§ Task directions
Substitute "Medication Order" for "Drug Prescription" in the lines from the one containing "At what coordinates should I click to accomplish: Select" through the one containing "[x=70, y=9]", inclusive, and give them again with everything else unchanged. Omit the pictures.

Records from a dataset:
--- begin ---
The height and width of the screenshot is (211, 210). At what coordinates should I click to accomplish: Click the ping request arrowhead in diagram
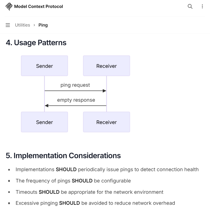coord(104,91)
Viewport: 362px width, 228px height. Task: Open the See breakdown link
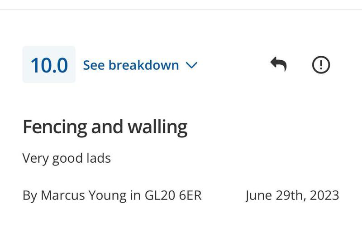click(131, 65)
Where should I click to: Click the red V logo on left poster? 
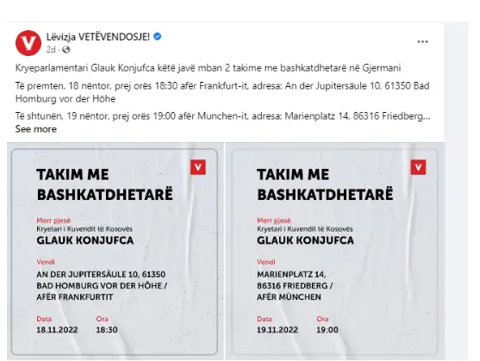click(197, 167)
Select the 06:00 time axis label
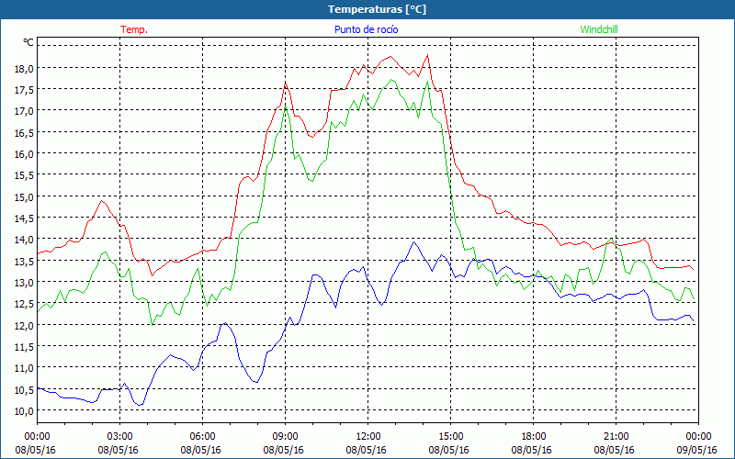This screenshot has height=459, width=735. (203, 436)
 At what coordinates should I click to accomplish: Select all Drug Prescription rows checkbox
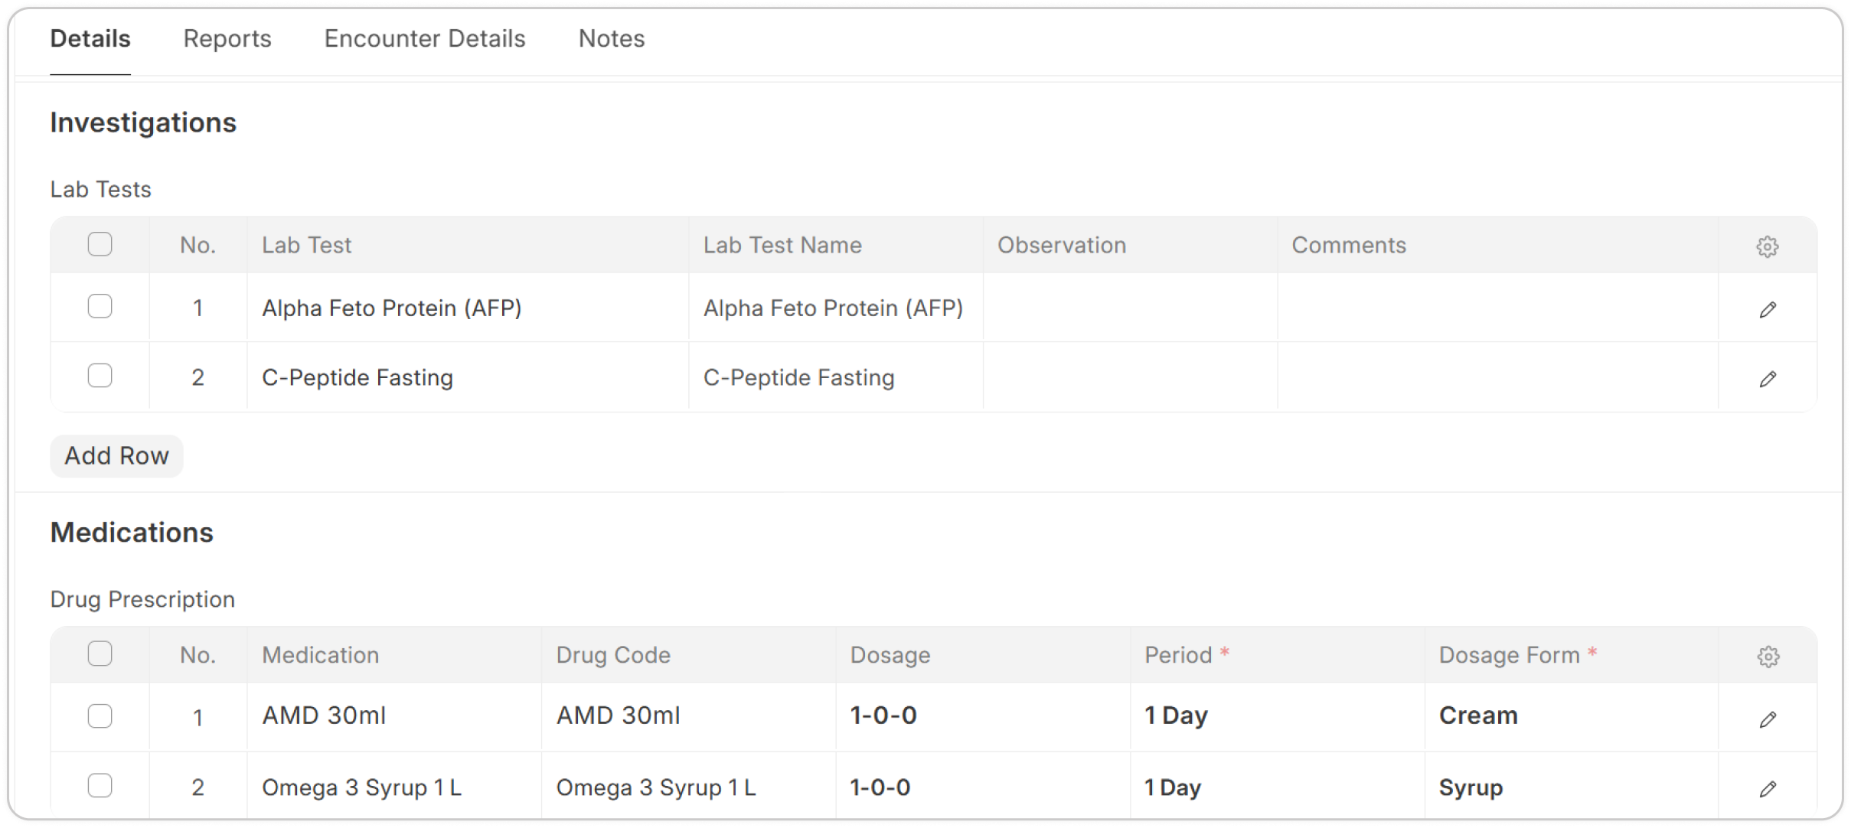pyautogui.click(x=100, y=654)
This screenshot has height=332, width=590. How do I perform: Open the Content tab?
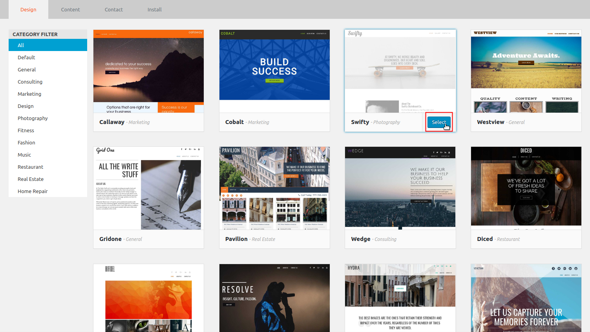[x=70, y=9]
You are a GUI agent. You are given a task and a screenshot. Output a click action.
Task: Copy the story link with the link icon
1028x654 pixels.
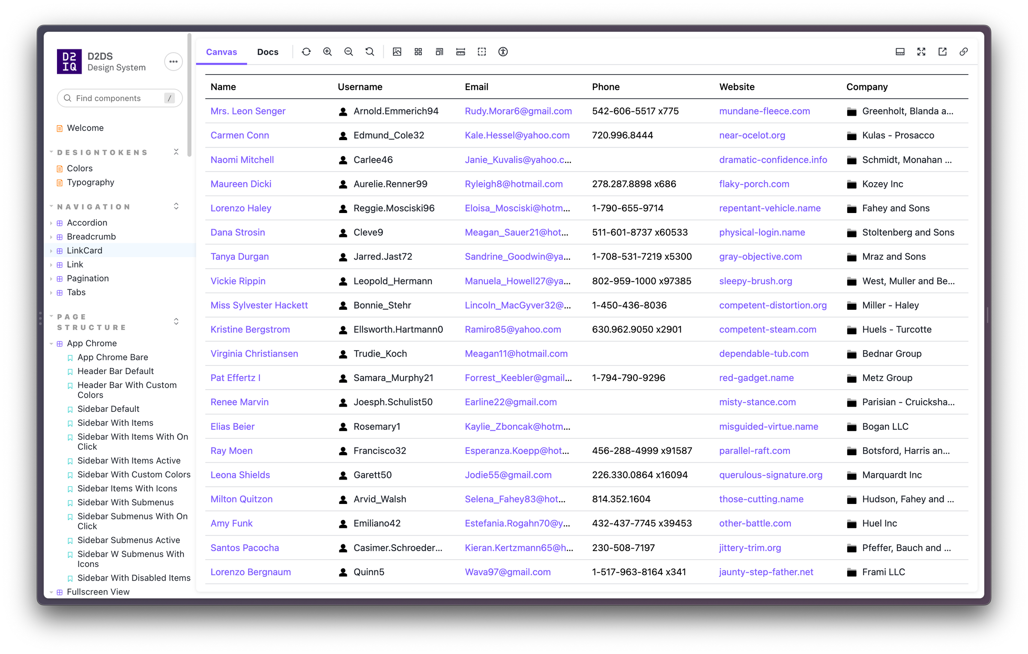coord(964,51)
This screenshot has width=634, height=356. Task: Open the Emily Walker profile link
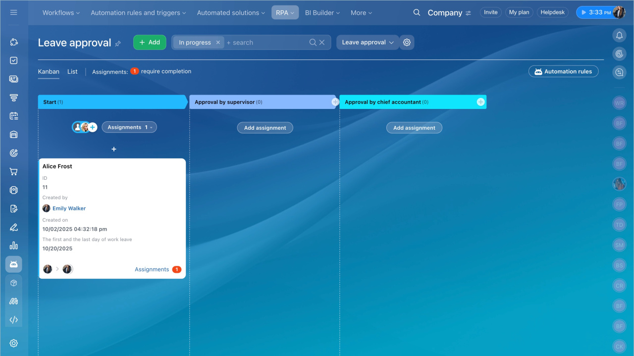tap(69, 208)
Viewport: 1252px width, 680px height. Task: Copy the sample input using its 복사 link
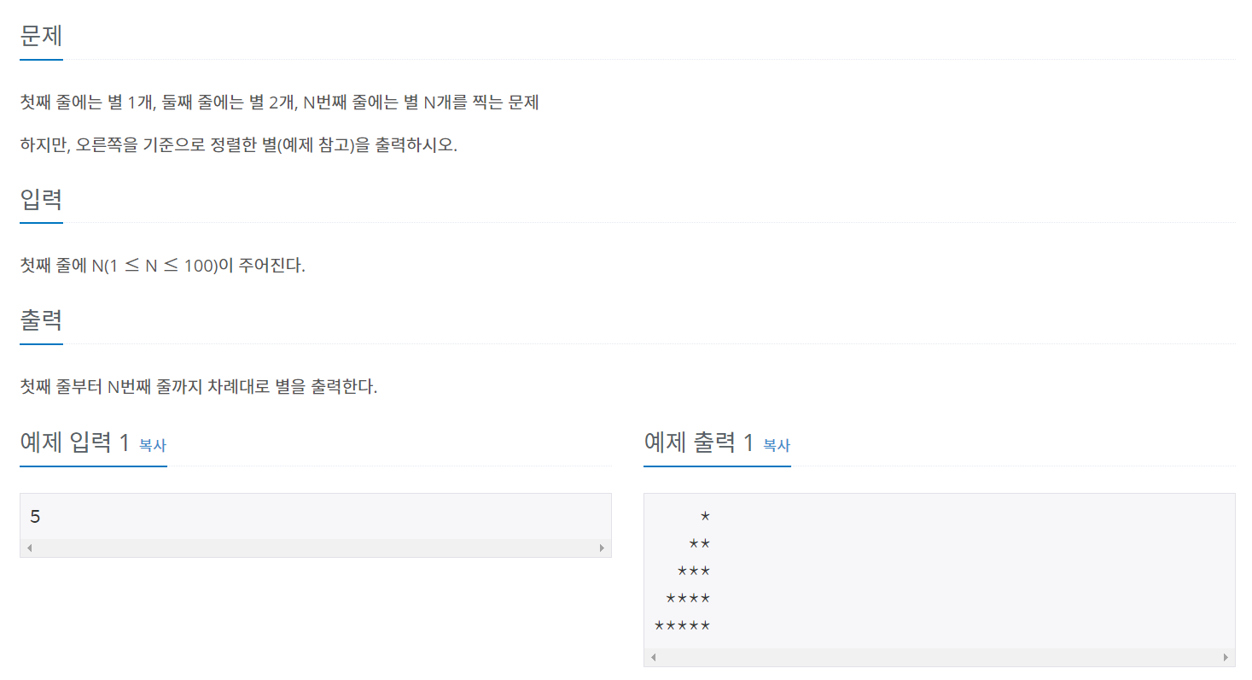click(151, 445)
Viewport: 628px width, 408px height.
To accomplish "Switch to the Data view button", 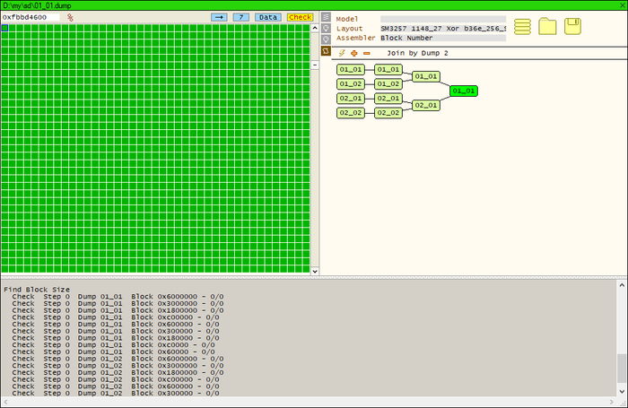I will pyautogui.click(x=267, y=17).
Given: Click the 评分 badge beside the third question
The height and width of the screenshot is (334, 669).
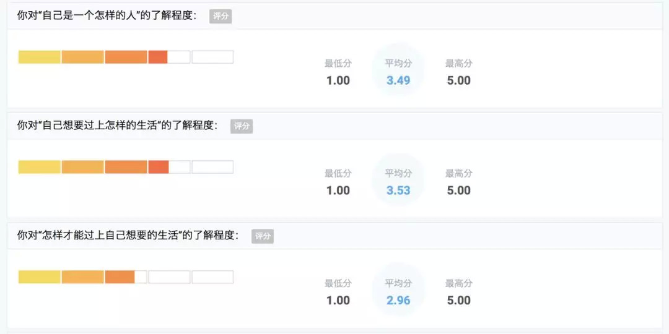Looking at the screenshot, I should click(x=263, y=236).
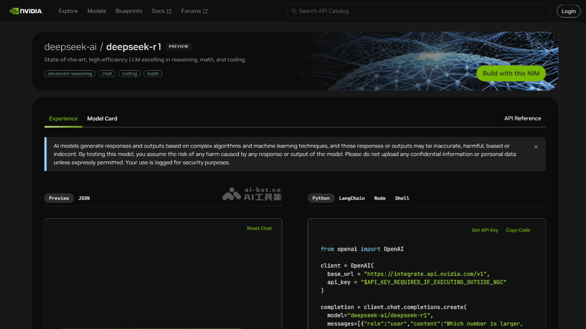The width and height of the screenshot is (586, 329).
Task: Switch the chat view to JSON
Action: (84, 198)
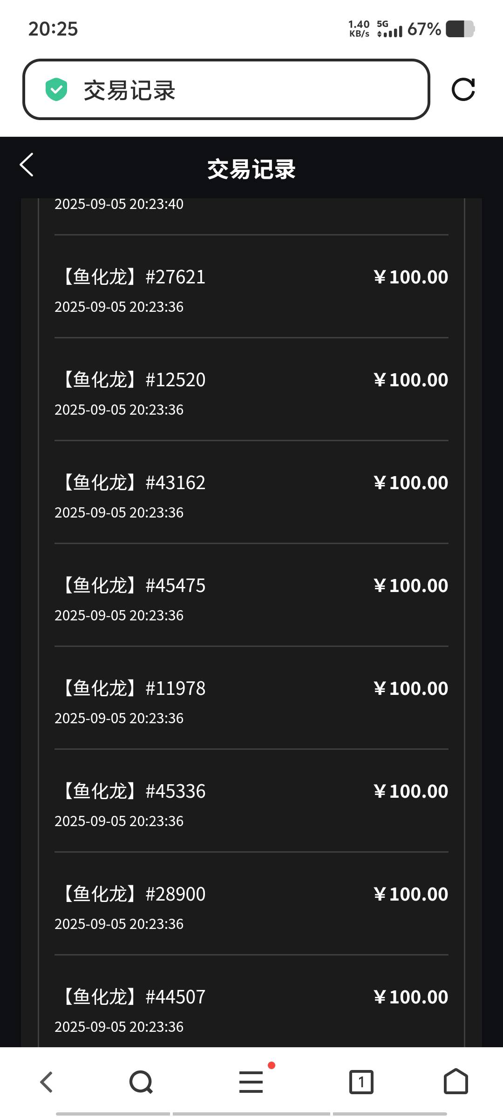The image size is (503, 1117).
Task: Open browser search at bottom bar
Action: point(141,1082)
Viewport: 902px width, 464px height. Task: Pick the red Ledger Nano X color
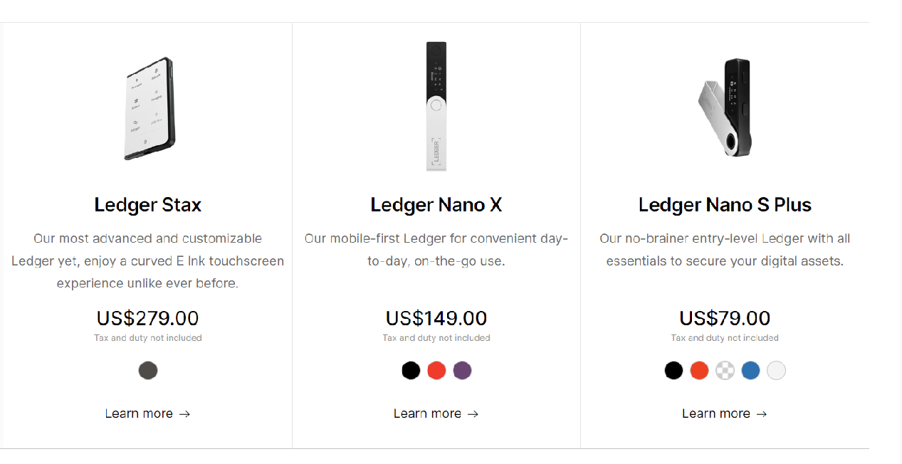(436, 371)
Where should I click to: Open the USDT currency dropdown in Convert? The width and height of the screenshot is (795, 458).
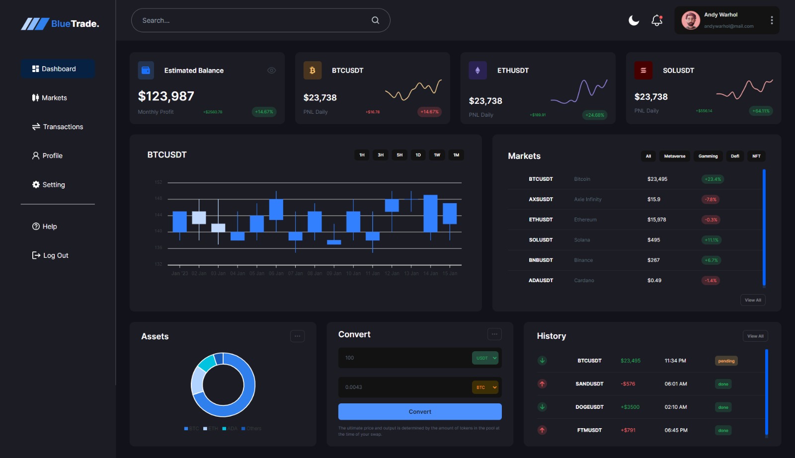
--- end ---
§ Reply
 At what coordinates should I click to accomplish: Select all Medication Order rows checkbox
pyautogui.click(x=100, y=654)
This screenshot has height=332, width=590. How do I perform: Open the Content tab?
[x=70, y=9]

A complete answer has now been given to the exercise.